### Written instruction
Reproduce the items below word for word, from the line containing "The height and" through the end of the items, with both ends included. Leave the pictures out of your answer.

### Page and screen pointing data
— begin —

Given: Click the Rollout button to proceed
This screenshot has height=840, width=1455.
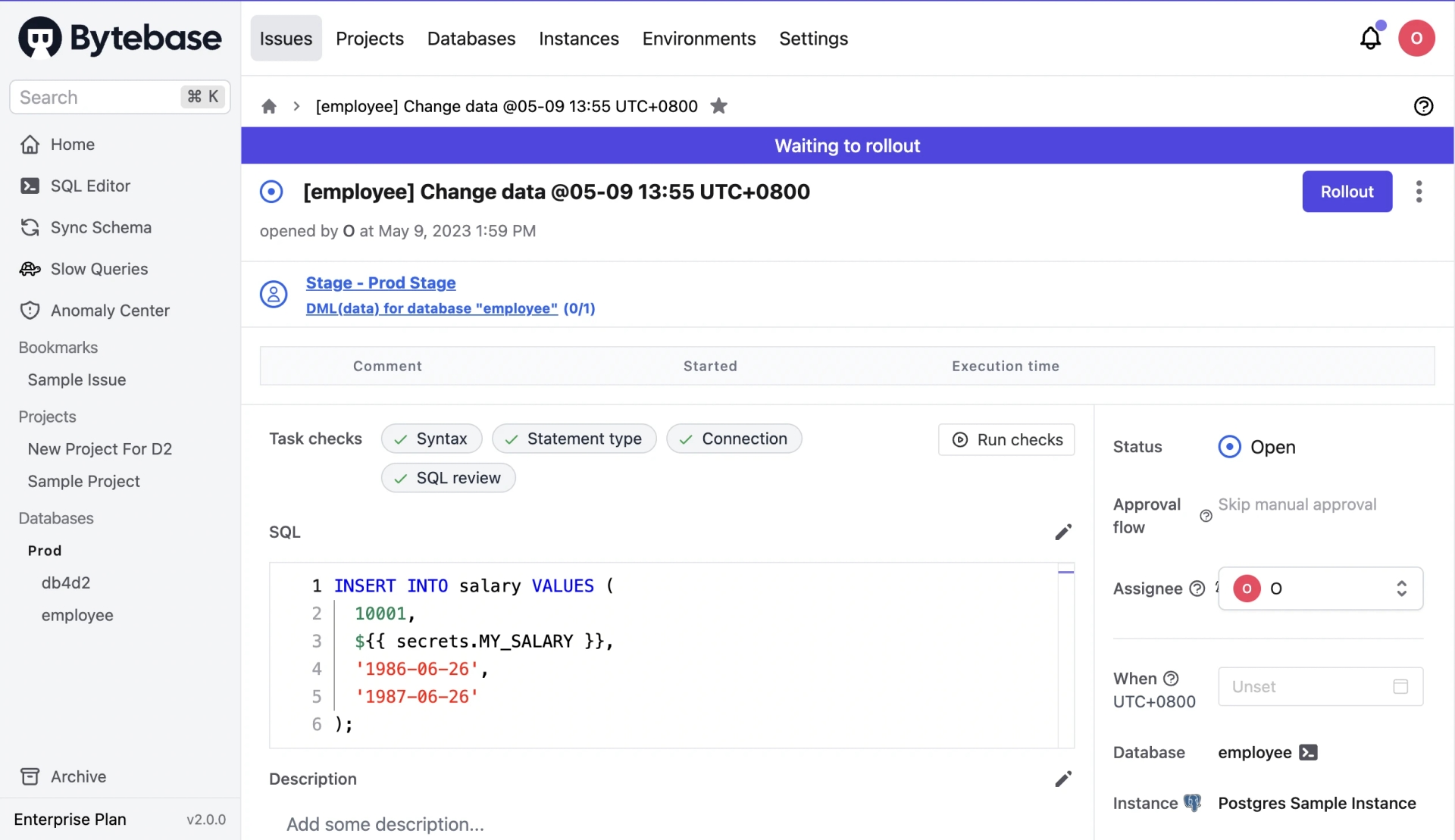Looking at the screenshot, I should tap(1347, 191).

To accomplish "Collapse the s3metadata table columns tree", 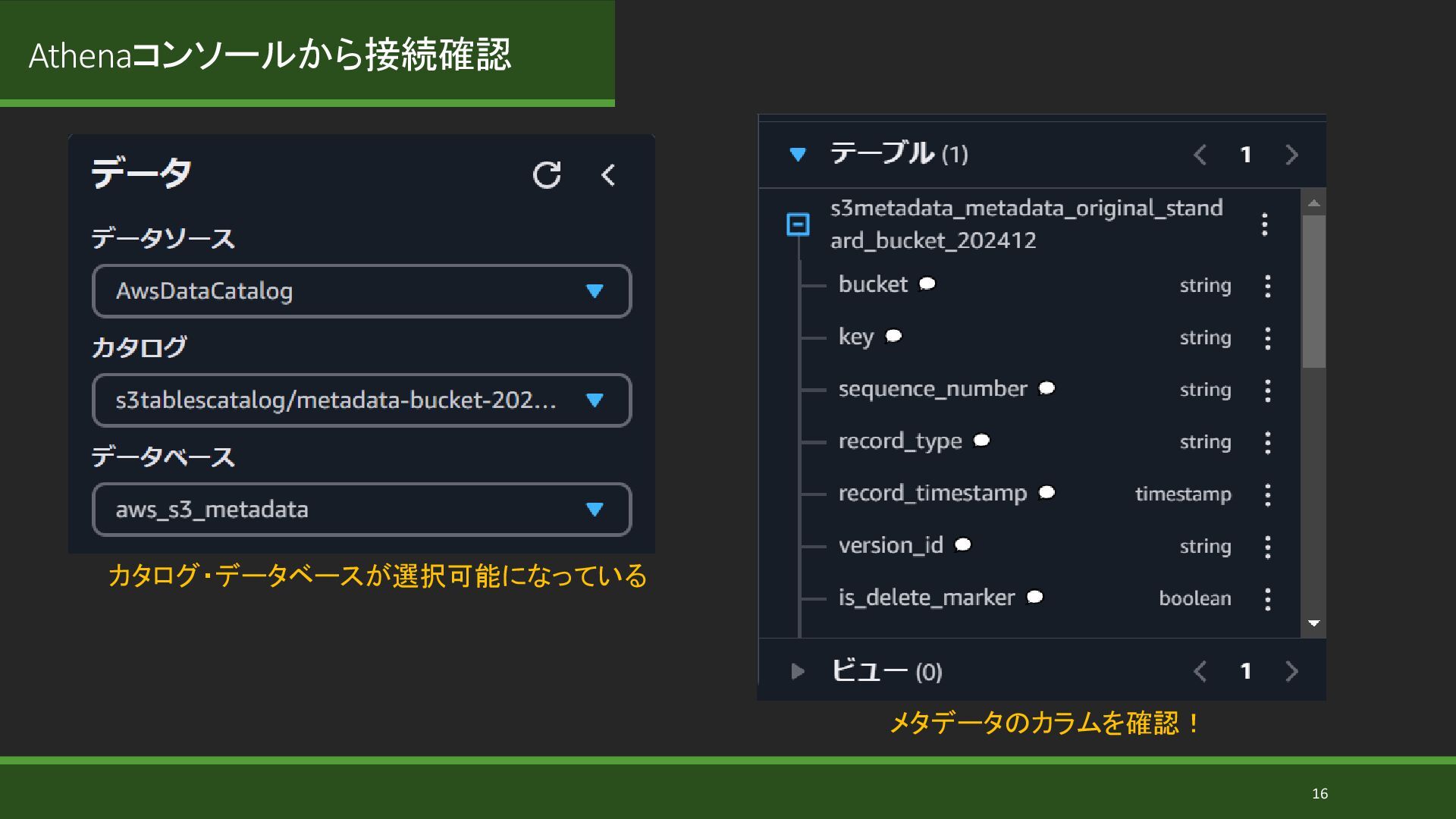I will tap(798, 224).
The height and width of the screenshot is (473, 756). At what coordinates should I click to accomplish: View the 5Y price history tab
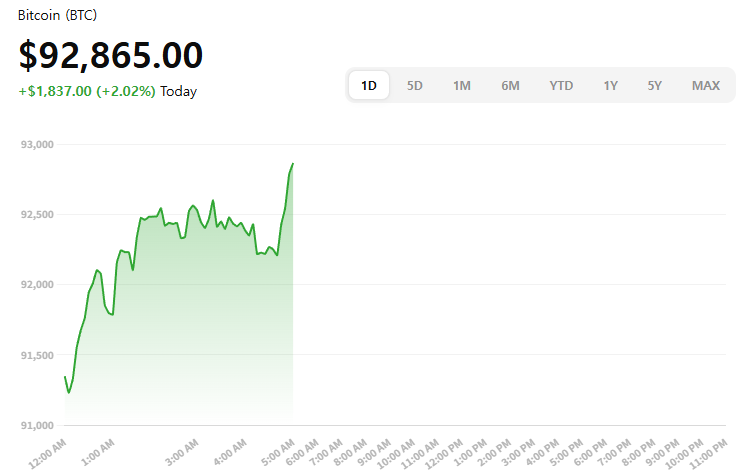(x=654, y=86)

— end —

### Task result
The height and width of the screenshot is (473, 756). At what coordinates should I click to accomplish: View the 5Y price history tab
(x=654, y=86)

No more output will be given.